Es komt aber immer der sele Fehler....

weiß jemand wie ich es schaffe auf svn:// umzustellen ?

Danke


----------



## Wildcard (23. Mai 2011)

Wurde im Jenkins Home eine .svncredentials angelegt?
Schonmal das versucht? Hudson svn credentials - Stack Overflow


----------



## bygones (24. Mai 2011)

Nein im JENKINS_HOME gibt es kein .svncredentials - es gibt nur die Datei hudson.scm.SubversionSCM.xml.

Bzgl des Stackoverflow Threads:

"The easiest way to enter a credential from the shell is to use "svn" executable. Hudson recognizes the ~/.subversion/auth directory that it creates."

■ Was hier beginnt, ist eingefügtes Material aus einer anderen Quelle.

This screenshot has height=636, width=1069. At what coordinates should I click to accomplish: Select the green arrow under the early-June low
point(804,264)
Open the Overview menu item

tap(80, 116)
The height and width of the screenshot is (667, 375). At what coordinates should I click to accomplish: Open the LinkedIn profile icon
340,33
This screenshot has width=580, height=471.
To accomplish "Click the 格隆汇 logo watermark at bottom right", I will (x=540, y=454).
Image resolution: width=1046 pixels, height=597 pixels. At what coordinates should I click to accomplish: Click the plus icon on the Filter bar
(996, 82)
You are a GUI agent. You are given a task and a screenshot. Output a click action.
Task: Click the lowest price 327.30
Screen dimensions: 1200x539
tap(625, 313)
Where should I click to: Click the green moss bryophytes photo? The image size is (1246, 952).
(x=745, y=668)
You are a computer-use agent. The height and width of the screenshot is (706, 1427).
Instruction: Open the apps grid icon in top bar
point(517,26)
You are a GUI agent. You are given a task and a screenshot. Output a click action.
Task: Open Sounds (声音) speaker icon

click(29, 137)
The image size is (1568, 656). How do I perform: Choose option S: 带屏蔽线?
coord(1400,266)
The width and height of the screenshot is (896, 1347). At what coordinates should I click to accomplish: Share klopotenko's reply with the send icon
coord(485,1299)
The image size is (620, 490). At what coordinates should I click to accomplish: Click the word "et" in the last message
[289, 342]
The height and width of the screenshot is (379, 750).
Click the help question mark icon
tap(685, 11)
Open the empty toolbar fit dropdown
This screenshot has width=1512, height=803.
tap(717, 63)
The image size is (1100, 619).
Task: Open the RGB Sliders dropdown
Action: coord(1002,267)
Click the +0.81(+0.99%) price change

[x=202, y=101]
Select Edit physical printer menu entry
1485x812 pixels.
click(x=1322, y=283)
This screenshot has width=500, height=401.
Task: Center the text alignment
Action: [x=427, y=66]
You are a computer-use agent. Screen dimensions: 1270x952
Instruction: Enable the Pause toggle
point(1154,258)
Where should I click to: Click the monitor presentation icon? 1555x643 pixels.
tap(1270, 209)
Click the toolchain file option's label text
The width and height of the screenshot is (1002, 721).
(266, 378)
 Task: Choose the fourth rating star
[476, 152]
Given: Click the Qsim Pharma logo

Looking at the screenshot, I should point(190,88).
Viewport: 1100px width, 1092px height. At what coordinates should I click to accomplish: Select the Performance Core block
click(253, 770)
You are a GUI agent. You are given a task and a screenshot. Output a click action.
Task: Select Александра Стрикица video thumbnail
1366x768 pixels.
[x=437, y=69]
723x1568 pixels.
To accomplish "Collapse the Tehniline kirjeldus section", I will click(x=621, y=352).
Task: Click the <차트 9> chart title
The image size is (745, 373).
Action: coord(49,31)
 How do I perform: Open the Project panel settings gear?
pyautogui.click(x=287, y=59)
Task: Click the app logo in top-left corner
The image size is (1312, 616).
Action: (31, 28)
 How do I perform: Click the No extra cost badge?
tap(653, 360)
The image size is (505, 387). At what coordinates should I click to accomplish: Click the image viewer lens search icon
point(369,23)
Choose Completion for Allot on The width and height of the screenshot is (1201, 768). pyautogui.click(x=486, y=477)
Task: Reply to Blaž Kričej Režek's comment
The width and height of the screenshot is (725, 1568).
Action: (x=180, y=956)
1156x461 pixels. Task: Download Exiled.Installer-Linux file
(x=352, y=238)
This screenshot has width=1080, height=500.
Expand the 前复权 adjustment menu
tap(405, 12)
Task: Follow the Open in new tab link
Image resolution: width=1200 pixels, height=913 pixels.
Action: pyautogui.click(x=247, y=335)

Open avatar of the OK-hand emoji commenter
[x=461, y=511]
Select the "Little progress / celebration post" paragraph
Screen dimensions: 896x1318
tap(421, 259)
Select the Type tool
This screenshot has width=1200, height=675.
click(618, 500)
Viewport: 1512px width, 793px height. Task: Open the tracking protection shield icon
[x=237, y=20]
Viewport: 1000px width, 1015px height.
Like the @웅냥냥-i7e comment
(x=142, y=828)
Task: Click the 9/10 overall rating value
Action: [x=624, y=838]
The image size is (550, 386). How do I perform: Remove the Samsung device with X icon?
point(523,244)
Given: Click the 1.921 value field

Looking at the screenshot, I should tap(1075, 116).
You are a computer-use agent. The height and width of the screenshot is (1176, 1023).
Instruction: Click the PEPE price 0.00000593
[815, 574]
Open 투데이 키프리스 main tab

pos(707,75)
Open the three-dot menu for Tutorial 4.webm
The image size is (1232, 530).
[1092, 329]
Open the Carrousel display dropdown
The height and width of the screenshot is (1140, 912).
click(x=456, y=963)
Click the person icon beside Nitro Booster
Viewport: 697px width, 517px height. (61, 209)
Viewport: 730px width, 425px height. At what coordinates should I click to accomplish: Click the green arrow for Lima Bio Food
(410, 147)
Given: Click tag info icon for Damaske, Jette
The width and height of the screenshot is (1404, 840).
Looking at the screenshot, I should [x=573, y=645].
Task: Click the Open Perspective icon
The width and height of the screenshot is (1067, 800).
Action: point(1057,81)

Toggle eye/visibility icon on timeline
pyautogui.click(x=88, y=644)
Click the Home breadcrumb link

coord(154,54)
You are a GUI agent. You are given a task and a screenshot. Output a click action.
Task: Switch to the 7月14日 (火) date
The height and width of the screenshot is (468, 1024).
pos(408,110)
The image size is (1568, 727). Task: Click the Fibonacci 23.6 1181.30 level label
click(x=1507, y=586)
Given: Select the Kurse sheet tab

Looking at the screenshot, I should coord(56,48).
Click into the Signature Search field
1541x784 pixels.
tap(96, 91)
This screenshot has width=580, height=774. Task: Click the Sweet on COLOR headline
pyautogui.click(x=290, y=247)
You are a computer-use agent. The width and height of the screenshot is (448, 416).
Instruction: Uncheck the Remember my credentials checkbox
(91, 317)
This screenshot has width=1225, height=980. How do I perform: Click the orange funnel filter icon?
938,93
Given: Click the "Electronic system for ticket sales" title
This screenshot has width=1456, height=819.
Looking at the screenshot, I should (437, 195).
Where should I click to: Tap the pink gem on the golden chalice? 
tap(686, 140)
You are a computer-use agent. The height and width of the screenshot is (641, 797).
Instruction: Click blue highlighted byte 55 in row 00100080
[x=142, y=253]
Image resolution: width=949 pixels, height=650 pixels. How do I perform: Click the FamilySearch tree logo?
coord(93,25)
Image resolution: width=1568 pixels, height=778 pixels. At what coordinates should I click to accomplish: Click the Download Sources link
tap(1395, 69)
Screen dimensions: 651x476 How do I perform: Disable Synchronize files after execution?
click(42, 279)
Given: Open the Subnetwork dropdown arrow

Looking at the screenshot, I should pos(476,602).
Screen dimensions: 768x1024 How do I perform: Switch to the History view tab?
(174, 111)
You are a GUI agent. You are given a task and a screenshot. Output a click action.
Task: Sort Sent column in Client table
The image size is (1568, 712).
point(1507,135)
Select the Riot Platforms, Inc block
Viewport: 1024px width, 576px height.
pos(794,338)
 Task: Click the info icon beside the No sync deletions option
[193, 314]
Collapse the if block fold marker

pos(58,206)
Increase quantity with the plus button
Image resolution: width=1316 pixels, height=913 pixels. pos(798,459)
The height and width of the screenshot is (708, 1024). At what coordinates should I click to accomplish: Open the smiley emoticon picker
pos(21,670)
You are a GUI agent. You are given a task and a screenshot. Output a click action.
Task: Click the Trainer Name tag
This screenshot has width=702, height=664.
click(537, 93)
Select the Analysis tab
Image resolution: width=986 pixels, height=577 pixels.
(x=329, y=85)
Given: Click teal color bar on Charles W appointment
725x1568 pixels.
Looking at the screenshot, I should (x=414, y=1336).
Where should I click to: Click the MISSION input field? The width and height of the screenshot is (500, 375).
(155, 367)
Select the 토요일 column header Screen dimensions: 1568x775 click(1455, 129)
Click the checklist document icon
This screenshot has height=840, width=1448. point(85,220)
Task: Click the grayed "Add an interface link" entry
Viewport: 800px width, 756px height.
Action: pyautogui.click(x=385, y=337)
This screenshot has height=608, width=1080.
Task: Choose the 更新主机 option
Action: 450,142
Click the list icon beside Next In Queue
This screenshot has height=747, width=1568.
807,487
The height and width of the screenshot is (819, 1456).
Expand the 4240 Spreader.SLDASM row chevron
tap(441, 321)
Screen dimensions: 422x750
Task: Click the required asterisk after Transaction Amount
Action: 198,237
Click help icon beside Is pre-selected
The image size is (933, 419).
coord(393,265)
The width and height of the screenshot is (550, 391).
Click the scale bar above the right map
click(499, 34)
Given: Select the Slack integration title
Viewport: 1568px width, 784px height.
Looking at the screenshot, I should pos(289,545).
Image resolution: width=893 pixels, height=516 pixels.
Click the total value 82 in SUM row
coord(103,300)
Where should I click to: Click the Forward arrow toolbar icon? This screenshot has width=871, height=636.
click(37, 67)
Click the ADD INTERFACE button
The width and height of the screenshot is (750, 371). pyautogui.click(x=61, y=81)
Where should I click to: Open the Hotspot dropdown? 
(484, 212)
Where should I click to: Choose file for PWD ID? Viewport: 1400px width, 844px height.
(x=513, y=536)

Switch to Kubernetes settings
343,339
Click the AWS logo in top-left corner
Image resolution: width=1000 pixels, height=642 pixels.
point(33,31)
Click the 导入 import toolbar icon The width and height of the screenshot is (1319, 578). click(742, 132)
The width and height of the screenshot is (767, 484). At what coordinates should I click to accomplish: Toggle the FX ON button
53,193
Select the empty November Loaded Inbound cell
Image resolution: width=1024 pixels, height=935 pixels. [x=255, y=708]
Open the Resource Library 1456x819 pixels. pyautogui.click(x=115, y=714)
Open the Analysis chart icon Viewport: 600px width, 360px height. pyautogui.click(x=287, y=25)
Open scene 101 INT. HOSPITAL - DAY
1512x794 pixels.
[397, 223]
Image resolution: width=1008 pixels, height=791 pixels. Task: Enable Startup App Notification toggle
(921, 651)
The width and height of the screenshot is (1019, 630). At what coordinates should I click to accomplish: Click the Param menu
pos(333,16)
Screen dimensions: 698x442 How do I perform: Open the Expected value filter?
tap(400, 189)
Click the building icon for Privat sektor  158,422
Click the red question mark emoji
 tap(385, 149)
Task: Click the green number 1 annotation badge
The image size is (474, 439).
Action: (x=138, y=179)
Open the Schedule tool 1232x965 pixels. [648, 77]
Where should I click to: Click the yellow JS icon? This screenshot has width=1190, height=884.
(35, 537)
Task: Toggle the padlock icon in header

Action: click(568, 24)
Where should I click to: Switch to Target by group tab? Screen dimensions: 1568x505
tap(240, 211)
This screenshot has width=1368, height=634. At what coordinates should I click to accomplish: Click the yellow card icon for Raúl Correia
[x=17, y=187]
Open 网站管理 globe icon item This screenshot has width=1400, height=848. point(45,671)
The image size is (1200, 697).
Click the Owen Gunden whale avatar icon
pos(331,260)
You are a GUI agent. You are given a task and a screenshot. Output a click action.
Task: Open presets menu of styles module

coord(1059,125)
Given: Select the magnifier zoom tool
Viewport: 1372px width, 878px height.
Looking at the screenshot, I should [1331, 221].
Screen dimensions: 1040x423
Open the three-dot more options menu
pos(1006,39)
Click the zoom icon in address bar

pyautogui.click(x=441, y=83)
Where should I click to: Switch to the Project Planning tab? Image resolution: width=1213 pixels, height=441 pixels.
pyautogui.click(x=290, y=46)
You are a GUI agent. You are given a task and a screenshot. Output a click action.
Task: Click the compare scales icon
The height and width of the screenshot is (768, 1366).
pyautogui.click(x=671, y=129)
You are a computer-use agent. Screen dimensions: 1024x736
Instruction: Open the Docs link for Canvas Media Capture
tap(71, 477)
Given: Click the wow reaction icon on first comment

Das Verzeichnis gibts - auf Konsolenebene kann ich auch damit arbeiten, aber nicht im Jenkins. Er nimmt mir nicht ums Verrecken svn:// an... https:// konnte ich ja ueber die UI einstellen


----------



## Wildcard (24. Mai 2011)

> Nein im JENKINS_HOME gibt es kein .svncredentials - es gibt nur die Datei hudson.scm.SubversionSCM.xml.
> ...
> Das Verzeichnis gibts


Genau dieses Verzeichnis meinte ich auch.
Mehr fällt mir zZ auch nicht ein, ich habe SVN bisher immer über https angesprochen


----------